The Sparks Brothers kicks off with a wave of praise and reverence from the likes of Mike Myers, Beck, Fred Armisen, “Weird Al” Yankovic, Alex Kapranos of Franz Ferdinand, Todd Rundgren, Jason Schwartzman, Patton Oswalt, Flea of Red Hot Chili Peppers, and many more familiar faces and names. But all of these people already know and love Sparks. For everyone else out there, the film clears up some misconceptions and and answers frequently asked questions about the band.

First, Sparks should never be referred to as The Sparks or even the Sparks Brothers. Why is the movie called The Sparks Brothers? Because Edgar Wright likes to have a little fun, and Ron and Russell Mael have a good sense of humor. This is the kind of cheeky attitude you’ll find throughout the entire documentary, which makes for a perfect bridge between the surprisingly comedic sensibilities of many catchy Sparks songs and the reverential cinematic satire of the director of Shaun of the Dead, Hot Fuzz, and The World’s End.

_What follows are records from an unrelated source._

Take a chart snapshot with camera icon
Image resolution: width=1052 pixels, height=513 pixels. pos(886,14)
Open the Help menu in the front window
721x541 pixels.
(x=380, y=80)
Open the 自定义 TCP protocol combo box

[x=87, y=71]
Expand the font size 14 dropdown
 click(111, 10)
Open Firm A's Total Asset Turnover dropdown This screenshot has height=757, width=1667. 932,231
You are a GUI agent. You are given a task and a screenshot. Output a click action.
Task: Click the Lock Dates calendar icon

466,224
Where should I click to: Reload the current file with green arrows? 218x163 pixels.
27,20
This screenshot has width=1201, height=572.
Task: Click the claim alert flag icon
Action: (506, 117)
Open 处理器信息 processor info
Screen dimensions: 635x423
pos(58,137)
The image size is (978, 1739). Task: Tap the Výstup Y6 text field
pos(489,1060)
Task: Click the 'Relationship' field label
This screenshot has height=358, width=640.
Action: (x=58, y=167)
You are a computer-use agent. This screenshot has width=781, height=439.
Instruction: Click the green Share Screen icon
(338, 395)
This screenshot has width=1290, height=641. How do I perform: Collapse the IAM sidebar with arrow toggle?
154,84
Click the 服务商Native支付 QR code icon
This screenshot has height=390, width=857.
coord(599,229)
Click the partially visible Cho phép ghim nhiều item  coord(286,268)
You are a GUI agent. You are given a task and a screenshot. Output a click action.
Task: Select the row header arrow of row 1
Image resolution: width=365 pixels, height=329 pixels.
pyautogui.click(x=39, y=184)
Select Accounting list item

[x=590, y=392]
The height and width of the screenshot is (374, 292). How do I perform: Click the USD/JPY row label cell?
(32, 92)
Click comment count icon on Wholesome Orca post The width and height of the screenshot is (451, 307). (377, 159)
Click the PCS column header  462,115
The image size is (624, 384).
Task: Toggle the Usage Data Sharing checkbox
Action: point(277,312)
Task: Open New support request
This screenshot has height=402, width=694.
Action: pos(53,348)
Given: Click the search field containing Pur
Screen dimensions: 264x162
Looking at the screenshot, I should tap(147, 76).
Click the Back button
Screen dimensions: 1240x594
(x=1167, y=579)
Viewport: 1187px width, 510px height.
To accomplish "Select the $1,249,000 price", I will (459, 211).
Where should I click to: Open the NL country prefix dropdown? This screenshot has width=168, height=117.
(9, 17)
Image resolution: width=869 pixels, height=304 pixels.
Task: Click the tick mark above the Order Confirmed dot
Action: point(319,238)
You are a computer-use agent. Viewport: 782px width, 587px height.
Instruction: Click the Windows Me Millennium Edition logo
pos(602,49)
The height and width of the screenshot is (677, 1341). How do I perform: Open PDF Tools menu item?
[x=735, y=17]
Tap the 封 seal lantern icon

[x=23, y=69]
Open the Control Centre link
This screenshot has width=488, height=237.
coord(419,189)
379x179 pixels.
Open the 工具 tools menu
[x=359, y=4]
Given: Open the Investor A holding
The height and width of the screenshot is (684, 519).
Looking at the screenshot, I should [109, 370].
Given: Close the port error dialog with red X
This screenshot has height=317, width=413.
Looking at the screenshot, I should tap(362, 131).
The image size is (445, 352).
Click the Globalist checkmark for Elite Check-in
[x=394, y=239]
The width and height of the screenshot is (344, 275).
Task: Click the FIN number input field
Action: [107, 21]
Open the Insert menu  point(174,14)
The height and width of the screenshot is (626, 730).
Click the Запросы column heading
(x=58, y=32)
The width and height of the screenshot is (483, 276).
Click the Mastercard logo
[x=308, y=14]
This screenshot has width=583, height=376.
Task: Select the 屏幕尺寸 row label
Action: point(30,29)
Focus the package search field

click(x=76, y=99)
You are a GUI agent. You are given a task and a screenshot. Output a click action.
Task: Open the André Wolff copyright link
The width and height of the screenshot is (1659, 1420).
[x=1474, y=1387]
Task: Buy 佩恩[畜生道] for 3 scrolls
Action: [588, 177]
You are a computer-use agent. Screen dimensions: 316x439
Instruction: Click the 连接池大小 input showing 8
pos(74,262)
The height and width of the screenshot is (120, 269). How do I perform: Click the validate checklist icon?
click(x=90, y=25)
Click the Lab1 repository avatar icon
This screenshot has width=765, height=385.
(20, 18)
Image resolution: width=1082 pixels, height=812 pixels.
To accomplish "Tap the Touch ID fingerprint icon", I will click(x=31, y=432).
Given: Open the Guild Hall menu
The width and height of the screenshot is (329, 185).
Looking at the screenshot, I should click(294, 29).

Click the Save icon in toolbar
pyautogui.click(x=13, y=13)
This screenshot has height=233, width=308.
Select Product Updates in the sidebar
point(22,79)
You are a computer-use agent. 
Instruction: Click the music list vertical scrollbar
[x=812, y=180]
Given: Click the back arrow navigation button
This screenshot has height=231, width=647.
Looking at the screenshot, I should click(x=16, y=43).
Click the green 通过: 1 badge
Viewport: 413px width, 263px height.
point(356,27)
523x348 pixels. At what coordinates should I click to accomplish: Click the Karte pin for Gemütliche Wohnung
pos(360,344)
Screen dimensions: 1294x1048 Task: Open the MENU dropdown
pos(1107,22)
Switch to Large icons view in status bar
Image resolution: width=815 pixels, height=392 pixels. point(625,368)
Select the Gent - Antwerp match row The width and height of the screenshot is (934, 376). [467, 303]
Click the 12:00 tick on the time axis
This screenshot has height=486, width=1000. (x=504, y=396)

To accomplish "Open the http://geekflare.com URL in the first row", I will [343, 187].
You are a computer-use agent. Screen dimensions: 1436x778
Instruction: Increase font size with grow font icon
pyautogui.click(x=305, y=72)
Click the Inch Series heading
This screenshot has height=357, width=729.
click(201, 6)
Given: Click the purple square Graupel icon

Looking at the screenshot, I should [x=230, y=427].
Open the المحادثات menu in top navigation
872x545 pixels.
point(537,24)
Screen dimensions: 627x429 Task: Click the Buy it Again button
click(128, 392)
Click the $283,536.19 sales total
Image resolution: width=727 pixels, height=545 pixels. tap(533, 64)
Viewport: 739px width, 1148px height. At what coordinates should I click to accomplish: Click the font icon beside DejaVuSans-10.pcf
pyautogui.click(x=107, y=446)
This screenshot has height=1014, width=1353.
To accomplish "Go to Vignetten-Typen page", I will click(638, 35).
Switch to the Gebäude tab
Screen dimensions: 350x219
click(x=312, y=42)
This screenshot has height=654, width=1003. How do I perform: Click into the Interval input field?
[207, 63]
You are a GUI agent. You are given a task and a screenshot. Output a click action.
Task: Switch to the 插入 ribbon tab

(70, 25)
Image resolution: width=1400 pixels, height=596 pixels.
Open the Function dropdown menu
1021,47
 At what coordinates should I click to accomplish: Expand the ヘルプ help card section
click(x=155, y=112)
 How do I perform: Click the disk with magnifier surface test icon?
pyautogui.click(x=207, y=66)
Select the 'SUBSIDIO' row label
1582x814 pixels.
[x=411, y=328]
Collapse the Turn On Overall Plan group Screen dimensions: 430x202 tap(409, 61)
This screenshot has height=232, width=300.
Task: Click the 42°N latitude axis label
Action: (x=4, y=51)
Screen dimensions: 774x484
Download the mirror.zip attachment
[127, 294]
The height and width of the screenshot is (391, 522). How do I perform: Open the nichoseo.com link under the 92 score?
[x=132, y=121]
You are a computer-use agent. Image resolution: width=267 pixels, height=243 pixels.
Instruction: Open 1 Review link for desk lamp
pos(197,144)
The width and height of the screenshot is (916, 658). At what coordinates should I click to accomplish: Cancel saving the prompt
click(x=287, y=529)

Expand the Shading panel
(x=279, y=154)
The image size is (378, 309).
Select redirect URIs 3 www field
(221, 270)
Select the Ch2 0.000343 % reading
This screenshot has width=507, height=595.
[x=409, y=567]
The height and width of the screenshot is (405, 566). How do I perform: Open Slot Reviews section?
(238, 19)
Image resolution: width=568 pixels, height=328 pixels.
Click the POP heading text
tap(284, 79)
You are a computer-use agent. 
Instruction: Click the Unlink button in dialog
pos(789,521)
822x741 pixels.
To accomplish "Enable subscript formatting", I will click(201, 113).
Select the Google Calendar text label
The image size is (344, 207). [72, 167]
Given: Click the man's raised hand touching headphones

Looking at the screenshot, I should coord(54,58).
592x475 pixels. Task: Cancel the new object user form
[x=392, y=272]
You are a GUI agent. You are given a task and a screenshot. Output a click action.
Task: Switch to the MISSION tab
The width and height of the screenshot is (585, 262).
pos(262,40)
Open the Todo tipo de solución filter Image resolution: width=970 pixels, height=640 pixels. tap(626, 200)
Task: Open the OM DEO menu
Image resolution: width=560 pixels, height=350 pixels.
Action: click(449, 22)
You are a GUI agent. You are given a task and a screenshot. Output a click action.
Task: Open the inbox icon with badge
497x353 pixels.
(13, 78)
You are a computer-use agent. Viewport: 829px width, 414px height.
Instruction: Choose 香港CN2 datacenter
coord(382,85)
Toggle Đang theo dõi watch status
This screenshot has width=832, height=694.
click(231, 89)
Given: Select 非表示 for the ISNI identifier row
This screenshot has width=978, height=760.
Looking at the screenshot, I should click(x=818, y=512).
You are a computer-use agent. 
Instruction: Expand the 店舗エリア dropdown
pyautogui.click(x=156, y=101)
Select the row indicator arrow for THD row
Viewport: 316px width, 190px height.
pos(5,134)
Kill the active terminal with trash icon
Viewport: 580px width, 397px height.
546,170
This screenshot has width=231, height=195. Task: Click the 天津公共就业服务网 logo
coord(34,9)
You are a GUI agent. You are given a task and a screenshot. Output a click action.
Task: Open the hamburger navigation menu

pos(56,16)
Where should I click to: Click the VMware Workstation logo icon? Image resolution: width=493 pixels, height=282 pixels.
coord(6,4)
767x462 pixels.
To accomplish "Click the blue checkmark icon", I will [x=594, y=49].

Even if you can’t name a Sparks song of the top of your head, this documentary is an enlightening and entertaining chronicle of a band that Wright describes through his own voiceover as being “successful, underrated, hugely influential, and overlooked all at the same time.” This is the story of a band who marched to the beat of their own drum. They also happened to march to the beat of many different drummers who joined the band throughout their long-running and ongoing musical career. You’ll hear from them and a variety of other collaborators who were thrilled to be part of their musical history and devastated when it was over, often times as quickly as it began.

All these iterations of Sparks have resulted in several comebacks over the years, despite never really going away. Even during a years-long drought, Sparks never stopped creating, and they were often ahead of their time even if it seems like they were always in the shadow of the bands who became more famous by emulating their style. Any other band might be discouraged, but Sparks just marched onward and has persisted over and over again. Their passion is infectious, and when it’s combined with Wright’s admiration for the band, you get a documentary that’s full of love and inspiration.

Edgar Wright tells also the story of Sparks with an engaging array of visuals, ranging from the black and white interviews with subjects talking candidly straight into the lens to a variety of animated sequences and lively stock footage that adds some color to the proceedings. You’ll want to keep your ear to the ground for Wright’s frequent collaborators Simon Pegg and Nick Frost as two other musical icons appearing in animated form. Wright also has a little fun with the documentary medium here and there, including a brief interlude of visual puns to introduce the movie and a little but of fun with the lower-third text that introduces each of the documentary’s interview subjects. Whenever you see this movie, make sure you stick through the credits for a runthrough of some additional Sparks facts that may or may not be true.

If there’s one complaint that I have about The Sparks Brothers, it’s the runtime clocking in just under 2 hours and 20 minutes. Granted, Sparks has had a long and decorated career that warrants a thorough dive. But because the band has so many restarts over the years, it does feel a little repetitive. Thankfully, there’s a constant energy that comes from Sparks music over the years, as well as the enthusiasm from everyone interviewed for the film. Some variation also comes from tangents that take us outside of the Sparks musical endeavors into some of their attempted efforts in cinema, including an abandoned adaptation of the manga Mai, the Psychic Girl that was almost a Tim Burton movie.

The Sparks Brothers follows in the footsteps of many music documentaries that came before it. But with Edgar Wright behind the camera (and occasionally in front of it), this portrait of Sparks is just as lighthearted and delightful as the music you’ll be tapping your toe to throughout the entire movie. As soon as the movie is over, you’ll probably be adding Sparks songs to your streaming playlists and hoping that this won’t be the last time that Edgar Wright feels compelled to give us a deep dive into one of his favorite musical acts.